# Classification Of Text Using Decision Learning And Fuzzy Logic Computer Science Essay

Published:

This essay has been submitted by a student. This is not an example of the work written by our professional essay writers.

The article is based on applying decision learning classification to create a model that predicts the value of a target variable based on several input variables with the help of fuzzy logic and then giving the best fitted algorithm for the same. The system is in development stage ,in this article we are giving the proposed system which we have started implementing .The first aim of the system is to apply different classification algorithms on training data set and then trying to removing some of the drawbacks of the algorithms with the help of fuzzy logic. Many of the data mining algorithms are aimed to predict the future state of the data Classification technique of mapping the target data to the predefined groups or classes, this is a supervise learning because the classes are predefined before the examination of the target data The classification algorithm learns from the training set and builds a model. The model is used to classify new objects. Such systems take as input a collection of cases, each belonging to one of a small number of classes and described by its values for a fixed set of attributes, and output a classifier that can accurately predict the class to which a new case belongs.
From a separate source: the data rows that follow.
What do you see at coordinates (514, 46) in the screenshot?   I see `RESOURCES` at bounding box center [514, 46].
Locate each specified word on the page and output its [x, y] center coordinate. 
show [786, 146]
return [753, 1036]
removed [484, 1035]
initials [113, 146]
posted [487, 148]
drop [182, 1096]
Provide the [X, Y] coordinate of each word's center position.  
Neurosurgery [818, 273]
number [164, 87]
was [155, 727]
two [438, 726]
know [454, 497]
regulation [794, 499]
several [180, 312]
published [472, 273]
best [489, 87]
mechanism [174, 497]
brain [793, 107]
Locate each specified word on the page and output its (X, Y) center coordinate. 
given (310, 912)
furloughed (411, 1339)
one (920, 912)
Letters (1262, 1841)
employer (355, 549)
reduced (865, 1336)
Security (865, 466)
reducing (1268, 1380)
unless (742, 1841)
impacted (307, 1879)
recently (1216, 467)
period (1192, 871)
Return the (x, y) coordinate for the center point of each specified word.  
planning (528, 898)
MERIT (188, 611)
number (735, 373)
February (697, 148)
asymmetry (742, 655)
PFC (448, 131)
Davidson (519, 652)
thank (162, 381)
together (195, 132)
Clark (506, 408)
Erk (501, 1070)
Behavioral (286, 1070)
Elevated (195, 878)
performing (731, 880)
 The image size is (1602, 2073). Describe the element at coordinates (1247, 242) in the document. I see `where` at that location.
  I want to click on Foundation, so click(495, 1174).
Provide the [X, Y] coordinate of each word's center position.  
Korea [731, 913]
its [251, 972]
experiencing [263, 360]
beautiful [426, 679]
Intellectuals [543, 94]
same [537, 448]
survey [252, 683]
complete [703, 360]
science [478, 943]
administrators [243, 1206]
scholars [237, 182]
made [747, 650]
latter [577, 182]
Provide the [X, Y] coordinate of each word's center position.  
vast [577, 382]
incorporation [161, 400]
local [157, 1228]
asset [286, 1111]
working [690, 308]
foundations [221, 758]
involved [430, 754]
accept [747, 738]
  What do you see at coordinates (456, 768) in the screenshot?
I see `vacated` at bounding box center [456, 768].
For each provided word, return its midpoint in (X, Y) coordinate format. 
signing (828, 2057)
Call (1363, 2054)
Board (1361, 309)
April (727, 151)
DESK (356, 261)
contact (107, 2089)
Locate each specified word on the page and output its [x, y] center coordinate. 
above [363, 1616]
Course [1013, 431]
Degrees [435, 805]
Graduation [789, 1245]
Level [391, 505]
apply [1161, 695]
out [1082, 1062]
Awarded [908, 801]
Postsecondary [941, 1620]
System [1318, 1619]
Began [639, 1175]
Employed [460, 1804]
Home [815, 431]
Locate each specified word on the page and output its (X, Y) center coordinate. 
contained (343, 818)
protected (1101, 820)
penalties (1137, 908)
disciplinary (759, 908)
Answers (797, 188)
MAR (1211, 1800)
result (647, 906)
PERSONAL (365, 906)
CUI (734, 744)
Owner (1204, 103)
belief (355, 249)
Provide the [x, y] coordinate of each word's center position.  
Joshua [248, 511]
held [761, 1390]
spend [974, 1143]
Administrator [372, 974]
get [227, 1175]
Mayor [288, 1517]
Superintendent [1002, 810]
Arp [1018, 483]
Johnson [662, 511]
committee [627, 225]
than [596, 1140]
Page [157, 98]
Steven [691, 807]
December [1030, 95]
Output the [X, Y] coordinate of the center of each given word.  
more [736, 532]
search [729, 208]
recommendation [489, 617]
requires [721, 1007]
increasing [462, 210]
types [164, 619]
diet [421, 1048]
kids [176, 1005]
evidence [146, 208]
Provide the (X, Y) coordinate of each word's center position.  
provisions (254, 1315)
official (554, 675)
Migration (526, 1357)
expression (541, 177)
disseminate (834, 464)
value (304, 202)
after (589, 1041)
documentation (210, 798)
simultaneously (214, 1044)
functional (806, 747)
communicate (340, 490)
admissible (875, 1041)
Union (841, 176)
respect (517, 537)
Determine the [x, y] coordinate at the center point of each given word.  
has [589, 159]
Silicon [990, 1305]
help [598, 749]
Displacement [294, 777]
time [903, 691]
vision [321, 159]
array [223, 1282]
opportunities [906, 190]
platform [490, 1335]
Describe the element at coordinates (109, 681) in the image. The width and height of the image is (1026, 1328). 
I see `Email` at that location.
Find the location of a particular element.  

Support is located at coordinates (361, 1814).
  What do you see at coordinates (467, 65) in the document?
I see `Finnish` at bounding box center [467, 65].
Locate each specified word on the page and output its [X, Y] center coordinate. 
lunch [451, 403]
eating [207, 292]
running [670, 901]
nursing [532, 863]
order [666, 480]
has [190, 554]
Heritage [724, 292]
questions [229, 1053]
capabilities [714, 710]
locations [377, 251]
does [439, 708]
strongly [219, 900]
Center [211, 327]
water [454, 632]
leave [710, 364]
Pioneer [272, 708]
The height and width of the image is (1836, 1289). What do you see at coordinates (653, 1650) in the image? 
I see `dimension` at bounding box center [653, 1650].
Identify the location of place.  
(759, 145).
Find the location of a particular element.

Keywords:-KDD (Knowledge Discovery in Database), ID3 ((Iterative Dichotomiser 3),FL (fuzzy logic)

Data mining, popularly known as Knowledge Discovery in Databases (KDD), is the nontrivial extraction of implicit, previously unknown and potentially useful information from data in databases[1].

## 1.2 The data mining models:

The data mining models are of two types[1]:

## 1.2.1 Predictive and Descriptive.

The predictive model makes prediction about unknown data values by using the known values. Ex. Classification, Regression, Time series analysis, Prediction etc[3].

The descriptive model identifies the patterns or relationships in data and explores theproperties of the data examined. Ex. Clustering, Summarization, Association rule, Sequence discovery etc[3].

## Problem Definition

Applying different classification models of data mining to the result produced from text mining and, thus, make the information contained in the text accessible to the various data mining (statistical and machine learning) algorithms and then giving the best fitted algorithm for the same with the help of fuzzy logic.

## 2. Text mining:

Text mining is also called an intelligent text analysis, text data mining, or knowledge discovery in text uncovers previously invisible patterns in existing resources. To perform analysis, decision-making, and knowledge management tasks, information systems use an increasing amount of unstructured information in the form of text[5].

This data needs to improve the text mining technologies required for information retrieval, filtering, and classification.

Text Mining itself is not a function, it comprises of various functions which when combined can be called Text Mining functions. The main functions include Searching, Information Extraction (IE), Categorization, Summarization, Prioritization, Clustering, Information Monitor and Question and Answers[5].

Decision tree learning is a common method used in data mining. The goal is to create a model that predicts the value of a target variable based on several input variables. Each interior node corresponds to one of the input variables; there are edges to children for each of the possible values of that input variable. Each leaf represents a value of the target variable given the values of the input variables represented by the path from the root to the leaf[6].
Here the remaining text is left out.